Les informations recueillies pour cet article proviennent des récits et souvenirs passionnants de certaines participantes, consignés dans divers écrits disponibles en anglais (voir générique de fin).
De Boston à Kyoto : la mise en réseau féministe
Tout débute en 1971 aux États-Unis : un collectif de femmes à Boston (le Boston Women’s Health Book Collective) porté par le mouvement de libération des femmes, publie un ouvrage qui fait l’effet d’une déflagration dans le paysage de l’époque. Our Bodies, Ourselves (OBOS pour les intimes) est le fruit du travail collectif de femmes aux parcours divers, décidées à mettre fin à l’ignorance sur leur propre corps en prenant en main leur santé et leur sexualité.
Le livre, en raison de son caractère provocant et nouveau pour l’époque s’arrache, se prête entre copines ou se transmet de mères en filles, avant d’être ensuite traduit dans de nombreux pays. C’est, donc, à travers l’adaptation japonaise, à la vivacité des réseaux féministes au Japon que l’on va s’intéresser.
Shokado : une librairie par et pour les femmes
Miho Ogino, éditrice et traductrice « en cheffe » du projet à Kyoto, raconte dans la préface japonaise de Sacrificing Our Selves for Love que l’aventure démarre à Chicago en 1984, quand la sociologue féministe Chizuko Ueno y découvre OBOS qui vient d’être réédité. Elle décide alors de faire part de sa découverte auprès des Japonaises grâce à une newsletter intitulée Livres de Femmes, éditée par Toyoko Nakanishi.
Cette dernière, propriétaire d’une petite librairie à Kyoto, joue en effet un rôle important dans la formation de réseaux féministes dans la région. Dans sa librairie, elle rassemble, présente et parfois même édite ou traduit, avec l’aide de nombreuses bénévoles, des ouvrages et de la documentation difficiles à trouver au Japon en ces débuts du mouvement de libération des femmes.

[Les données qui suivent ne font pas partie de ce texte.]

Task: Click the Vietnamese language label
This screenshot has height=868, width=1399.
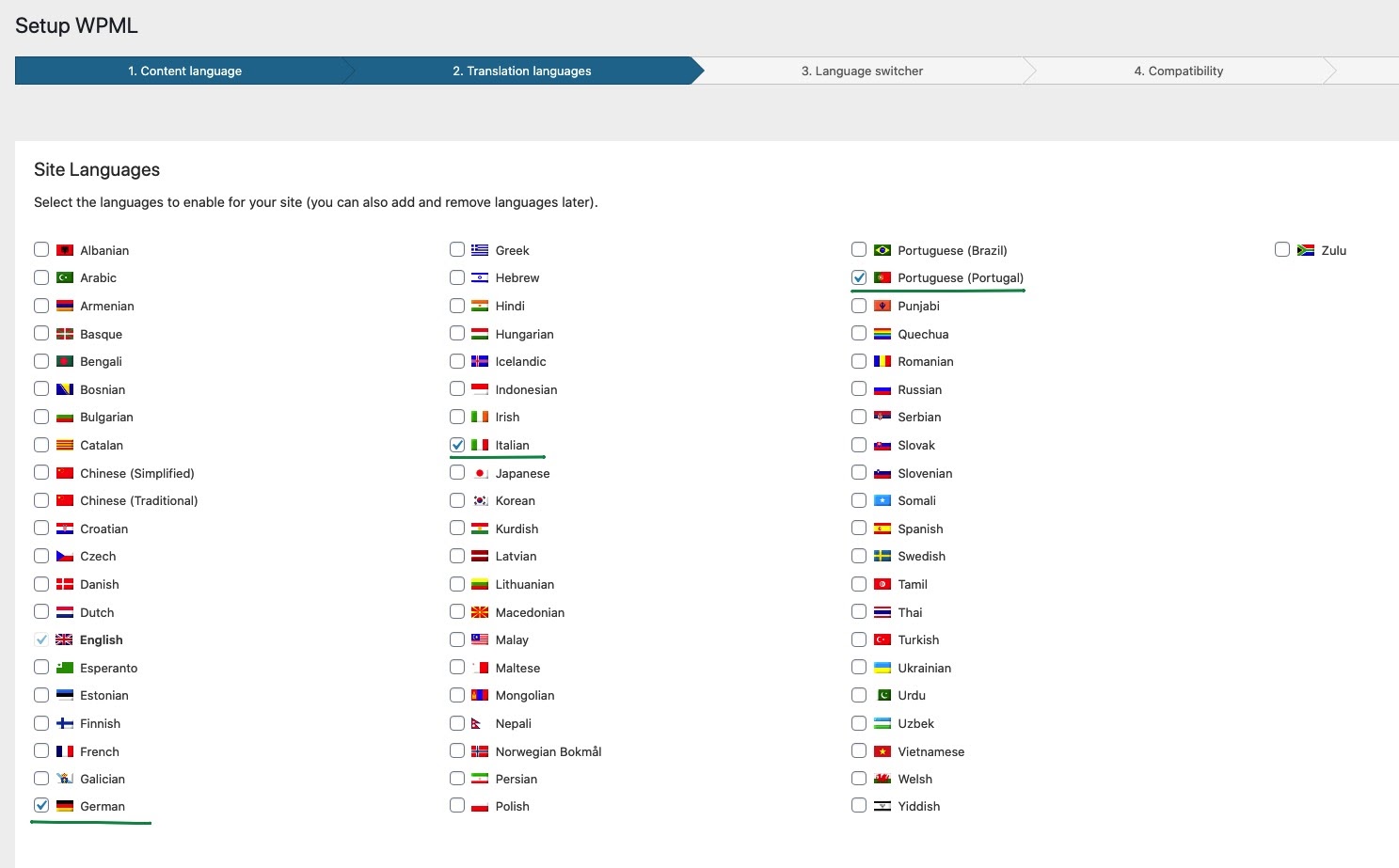Action: coord(930,751)
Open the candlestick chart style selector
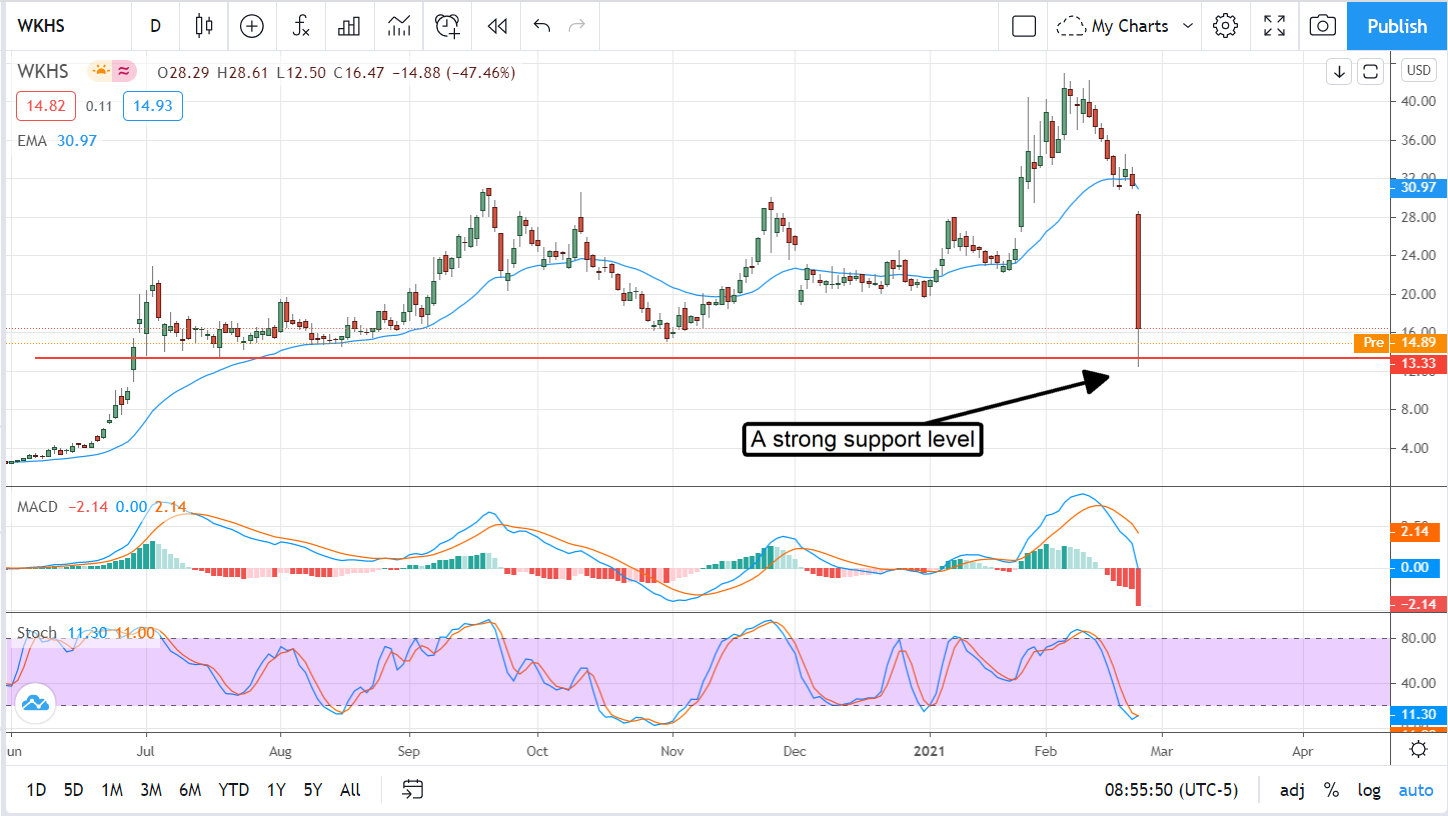This screenshot has width=1448, height=816. (204, 26)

La proposition de Chizuko, d’adapter le livre en japonais, rencontre un succès immédiat auprès des lectrices de la newsletter qui sont nombreuses à vouloir relever le défi : l’aventure peut commencer.
Malgré l’enthousiasme évident, le groupe de volontaires doit faire face à différents problèmes, à commencer par celui de trouver un.e éditeur.ice suffisament audacieux.se pour prendre le projet sous sa coupe, se souvient Miho Ogino. Il est en effet difficile de trouver un financement pour une activité de publication au Japon. Non seulement le livre est épais, mais il se confronte, selon elle, à la sexualité des femmes et à leur corps avec une franchise peu habituelle pour les standards de l’époque. Pour cette raison, la libraire Toyoko décide de le publier elle-même.
Là où se terrait la honte
C ‘est donc un groupe de femmes aux parcours et profils très différents qui se forme. Beaucoup d’entre elles sont femmes au foyer et la plupart n’a aucune expérience de traduction antérieure ou d’expertise dans le domaine médical. Leur objectif, fidèle à la brochure originale, est de contrer ce sentiment que les médecins ont le monopole des connaissances sur leur corps.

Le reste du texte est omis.